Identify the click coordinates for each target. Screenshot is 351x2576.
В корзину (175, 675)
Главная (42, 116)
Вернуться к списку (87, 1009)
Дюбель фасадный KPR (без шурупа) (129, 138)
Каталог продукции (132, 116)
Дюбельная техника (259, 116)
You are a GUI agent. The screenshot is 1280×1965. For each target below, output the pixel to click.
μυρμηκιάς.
--------------------------------
Your objective: Find every line in the records that holds the word "target", then state the count alone.

The completed task: 2